§ DATA RECORDS:
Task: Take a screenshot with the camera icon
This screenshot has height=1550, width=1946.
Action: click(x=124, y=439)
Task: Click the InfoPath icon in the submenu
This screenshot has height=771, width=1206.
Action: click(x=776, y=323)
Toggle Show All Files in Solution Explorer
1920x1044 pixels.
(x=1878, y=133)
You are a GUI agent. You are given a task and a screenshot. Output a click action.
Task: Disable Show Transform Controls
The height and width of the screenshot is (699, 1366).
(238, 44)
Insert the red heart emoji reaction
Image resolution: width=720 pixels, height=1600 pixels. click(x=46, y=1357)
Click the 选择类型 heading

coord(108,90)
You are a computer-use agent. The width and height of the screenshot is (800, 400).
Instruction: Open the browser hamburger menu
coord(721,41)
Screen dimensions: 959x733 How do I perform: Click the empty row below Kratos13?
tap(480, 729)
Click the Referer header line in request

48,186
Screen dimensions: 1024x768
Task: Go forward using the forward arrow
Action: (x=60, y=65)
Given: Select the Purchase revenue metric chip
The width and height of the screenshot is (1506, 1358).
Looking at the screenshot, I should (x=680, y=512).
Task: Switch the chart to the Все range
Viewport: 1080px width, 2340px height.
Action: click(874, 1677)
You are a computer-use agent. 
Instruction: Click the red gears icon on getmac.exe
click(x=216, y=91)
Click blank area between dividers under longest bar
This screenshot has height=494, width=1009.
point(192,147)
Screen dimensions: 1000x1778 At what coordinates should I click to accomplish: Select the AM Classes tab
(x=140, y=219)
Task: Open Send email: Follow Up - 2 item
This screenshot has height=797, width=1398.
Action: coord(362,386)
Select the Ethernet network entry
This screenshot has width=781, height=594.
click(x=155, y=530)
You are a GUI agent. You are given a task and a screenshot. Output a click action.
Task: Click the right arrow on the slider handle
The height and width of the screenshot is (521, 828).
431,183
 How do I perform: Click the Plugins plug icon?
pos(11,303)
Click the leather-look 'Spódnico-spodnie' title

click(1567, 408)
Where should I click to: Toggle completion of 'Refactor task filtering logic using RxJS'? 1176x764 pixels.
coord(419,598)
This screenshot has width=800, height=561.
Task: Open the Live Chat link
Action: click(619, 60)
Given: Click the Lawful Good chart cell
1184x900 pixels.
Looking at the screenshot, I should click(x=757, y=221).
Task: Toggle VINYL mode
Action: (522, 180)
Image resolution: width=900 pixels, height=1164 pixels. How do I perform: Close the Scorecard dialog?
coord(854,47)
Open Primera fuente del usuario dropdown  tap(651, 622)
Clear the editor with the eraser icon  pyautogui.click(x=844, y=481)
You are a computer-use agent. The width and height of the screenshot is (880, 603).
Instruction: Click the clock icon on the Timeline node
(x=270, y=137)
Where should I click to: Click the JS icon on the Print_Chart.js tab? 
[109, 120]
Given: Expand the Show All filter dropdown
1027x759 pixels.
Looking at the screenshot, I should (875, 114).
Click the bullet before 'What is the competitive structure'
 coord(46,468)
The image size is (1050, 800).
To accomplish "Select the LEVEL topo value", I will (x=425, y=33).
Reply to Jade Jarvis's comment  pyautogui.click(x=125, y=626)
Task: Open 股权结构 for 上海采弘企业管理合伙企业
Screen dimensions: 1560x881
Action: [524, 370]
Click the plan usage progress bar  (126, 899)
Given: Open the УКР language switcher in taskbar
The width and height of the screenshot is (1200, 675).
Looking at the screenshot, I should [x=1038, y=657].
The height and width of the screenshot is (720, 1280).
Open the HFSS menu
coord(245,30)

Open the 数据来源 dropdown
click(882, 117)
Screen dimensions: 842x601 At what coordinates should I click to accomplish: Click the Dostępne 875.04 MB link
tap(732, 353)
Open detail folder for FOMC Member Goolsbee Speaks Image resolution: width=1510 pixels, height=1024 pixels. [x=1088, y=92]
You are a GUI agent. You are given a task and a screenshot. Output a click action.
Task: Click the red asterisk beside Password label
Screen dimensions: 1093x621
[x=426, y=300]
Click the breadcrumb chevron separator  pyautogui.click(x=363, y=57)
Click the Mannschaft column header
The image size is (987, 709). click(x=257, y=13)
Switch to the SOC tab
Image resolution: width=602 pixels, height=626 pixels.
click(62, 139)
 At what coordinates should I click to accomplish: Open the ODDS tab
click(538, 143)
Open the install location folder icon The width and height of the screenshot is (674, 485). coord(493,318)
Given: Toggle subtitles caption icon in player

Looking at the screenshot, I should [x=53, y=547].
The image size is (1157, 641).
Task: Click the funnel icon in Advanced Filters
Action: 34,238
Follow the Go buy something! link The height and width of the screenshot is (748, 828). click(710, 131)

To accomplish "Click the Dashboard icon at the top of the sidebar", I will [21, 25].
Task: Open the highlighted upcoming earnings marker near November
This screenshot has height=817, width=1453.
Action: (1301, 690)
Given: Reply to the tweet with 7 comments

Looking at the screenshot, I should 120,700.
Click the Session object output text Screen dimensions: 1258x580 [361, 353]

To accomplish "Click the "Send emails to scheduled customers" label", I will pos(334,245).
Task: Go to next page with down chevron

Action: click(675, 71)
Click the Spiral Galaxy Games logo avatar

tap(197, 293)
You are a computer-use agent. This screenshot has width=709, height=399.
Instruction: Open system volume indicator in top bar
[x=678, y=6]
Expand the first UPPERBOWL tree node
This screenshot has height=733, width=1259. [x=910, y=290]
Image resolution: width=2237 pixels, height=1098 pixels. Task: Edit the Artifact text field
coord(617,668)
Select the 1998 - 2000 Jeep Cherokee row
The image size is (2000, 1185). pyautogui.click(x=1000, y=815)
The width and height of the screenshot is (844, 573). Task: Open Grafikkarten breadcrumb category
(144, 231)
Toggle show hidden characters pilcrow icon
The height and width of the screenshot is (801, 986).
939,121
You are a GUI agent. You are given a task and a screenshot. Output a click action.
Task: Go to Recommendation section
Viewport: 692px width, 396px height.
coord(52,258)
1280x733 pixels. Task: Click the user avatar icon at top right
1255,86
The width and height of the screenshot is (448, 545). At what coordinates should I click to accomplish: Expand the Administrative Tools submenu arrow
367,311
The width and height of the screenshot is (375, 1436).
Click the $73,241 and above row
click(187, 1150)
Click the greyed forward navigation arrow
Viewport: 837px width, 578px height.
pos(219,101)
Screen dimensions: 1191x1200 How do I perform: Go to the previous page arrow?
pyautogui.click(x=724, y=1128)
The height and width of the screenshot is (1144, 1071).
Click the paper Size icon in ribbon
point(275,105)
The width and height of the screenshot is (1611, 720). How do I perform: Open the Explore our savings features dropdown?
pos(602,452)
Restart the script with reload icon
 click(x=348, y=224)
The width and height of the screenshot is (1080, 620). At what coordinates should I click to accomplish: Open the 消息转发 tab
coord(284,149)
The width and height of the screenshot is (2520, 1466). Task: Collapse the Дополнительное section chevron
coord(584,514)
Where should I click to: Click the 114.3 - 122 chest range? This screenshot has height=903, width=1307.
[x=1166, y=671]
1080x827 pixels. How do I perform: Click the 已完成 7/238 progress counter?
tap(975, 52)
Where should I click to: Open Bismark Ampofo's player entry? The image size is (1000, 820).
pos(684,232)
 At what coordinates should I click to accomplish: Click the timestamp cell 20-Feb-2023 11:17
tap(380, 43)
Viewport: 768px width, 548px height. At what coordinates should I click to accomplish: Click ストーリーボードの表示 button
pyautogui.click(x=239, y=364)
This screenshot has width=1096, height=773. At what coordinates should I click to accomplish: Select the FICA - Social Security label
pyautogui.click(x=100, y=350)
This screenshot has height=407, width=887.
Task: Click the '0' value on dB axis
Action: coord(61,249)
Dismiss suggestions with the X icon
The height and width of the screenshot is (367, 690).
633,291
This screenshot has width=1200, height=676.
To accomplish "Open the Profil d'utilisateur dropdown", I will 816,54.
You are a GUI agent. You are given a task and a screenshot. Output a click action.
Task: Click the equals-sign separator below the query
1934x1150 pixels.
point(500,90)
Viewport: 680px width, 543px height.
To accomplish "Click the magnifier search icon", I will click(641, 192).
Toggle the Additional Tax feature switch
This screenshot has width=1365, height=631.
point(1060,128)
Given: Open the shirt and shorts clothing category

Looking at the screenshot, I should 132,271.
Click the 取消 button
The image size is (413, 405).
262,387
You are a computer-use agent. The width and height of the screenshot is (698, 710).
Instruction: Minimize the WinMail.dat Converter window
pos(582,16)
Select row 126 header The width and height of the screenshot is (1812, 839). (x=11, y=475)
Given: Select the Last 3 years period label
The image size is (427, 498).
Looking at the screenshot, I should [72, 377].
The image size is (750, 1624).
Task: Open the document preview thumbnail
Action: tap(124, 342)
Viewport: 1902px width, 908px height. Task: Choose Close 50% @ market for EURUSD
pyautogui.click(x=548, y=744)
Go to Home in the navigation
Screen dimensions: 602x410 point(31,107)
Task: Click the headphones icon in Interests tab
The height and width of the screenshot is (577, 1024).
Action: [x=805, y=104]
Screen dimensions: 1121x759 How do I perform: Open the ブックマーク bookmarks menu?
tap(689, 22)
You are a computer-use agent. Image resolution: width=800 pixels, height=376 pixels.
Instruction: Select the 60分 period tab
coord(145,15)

§ DIRECTIONS: Find the word "Send" in the entries above. Copy every line that has it.

§ EXERCISE SOLUTION:
Task: Open Send email: Follow Up - 2 item
To accomplish "Click the "Send emails to scheduled customers" label", I will pos(334,245).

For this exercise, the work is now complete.